■ **Try it**
Please give back only the lines below from the one containing "Open the Template menu" to the one containing "Given: Open the Capa 1 layer dropdown", each repeated word for word, both ends included.

■ **Exercise materials**
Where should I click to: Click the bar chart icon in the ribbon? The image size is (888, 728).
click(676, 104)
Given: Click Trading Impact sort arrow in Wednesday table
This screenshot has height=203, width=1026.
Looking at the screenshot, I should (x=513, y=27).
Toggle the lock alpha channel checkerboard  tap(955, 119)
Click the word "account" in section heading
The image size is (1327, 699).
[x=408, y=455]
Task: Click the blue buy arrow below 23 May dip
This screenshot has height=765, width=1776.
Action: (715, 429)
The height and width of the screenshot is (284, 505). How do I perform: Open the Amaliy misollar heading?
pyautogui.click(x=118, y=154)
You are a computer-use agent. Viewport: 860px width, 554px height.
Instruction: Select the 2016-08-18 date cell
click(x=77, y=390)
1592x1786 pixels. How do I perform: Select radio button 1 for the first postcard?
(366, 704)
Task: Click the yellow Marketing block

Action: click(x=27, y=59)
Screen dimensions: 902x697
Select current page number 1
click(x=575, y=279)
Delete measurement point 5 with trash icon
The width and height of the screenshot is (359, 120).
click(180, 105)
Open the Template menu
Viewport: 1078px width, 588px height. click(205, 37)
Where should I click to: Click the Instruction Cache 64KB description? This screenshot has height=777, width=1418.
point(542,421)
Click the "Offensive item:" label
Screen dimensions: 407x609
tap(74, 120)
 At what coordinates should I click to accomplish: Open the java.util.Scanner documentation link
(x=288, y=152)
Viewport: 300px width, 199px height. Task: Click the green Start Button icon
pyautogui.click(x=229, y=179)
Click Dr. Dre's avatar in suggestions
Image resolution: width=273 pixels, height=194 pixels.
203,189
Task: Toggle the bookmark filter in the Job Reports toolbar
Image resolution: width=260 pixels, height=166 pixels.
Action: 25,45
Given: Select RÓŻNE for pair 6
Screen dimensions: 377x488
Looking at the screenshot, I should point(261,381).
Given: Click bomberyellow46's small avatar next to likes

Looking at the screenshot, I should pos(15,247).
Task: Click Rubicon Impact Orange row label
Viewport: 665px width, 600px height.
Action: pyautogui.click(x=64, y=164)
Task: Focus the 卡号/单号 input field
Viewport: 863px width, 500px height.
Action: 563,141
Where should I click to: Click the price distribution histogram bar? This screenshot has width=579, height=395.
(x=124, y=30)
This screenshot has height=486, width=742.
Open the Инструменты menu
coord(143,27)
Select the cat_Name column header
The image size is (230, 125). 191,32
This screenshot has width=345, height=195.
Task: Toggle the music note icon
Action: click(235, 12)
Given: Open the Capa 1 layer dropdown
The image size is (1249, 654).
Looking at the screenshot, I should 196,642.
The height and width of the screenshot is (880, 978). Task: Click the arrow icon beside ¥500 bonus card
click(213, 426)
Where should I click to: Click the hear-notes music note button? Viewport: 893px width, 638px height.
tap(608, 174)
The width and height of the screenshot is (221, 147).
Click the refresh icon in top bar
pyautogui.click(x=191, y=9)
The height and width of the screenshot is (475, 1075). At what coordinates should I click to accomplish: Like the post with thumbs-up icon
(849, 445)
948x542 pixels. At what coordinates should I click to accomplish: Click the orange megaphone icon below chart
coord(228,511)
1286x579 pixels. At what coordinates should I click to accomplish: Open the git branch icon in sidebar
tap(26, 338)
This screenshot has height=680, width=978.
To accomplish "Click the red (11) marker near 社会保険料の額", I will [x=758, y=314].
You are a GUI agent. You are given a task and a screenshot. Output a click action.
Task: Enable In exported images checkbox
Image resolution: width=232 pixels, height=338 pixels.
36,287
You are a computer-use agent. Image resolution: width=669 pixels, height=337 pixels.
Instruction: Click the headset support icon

■ **Answer space**
Open the Template menu
Viewport: 1078px width, 588px height. click(205, 37)
Where should I click to: Click the Instruction Cache 64KB description? This screenshot has height=777, width=1418.
point(542,421)
Click the "Offensive item:" label
Screen dimensions: 407x609
tap(74, 120)
 At what coordinates should I click to accomplish: Open the java.util.Scanner documentation link
(x=288, y=152)
Viewport: 300px width, 199px height. Task: Click the green Start Button icon
pyautogui.click(x=229, y=179)
Click Dr. Dre's avatar in suggestions
Image resolution: width=273 pixels, height=194 pixels.
203,189
Task: Toggle the bookmark filter in the Job Reports toolbar
Image resolution: width=260 pixels, height=166 pixels.
Action: 25,45
Given: Select RÓŻNE for pair 6
Screen dimensions: 377x488
Looking at the screenshot, I should point(261,381).
Given: Click bomberyellow46's small avatar next to likes

Looking at the screenshot, I should pos(15,247).
Task: Click Rubicon Impact Orange row label
Viewport: 665px width, 600px height.
Action: pyautogui.click(x=64, y=164)
Task: Focus the 卡号/单号 input field
Viewport: 863px width, 500px height.
Action: 563,141
Where should I click to: Click the price distribution histogram bar? This screenshot has width=579, height=395.
(x=124, y=30)
This screenshot has height=486, width=742.
Open the Инструменты menu
coord(143,27)
Select the cat_Name column header
The image size is (230, 125). 191,32
This screenshot has width=345, height=195.
Task: Toggle the music note icon
Action: click(235, 12)
Given: Open the Capa 1 layer dropdown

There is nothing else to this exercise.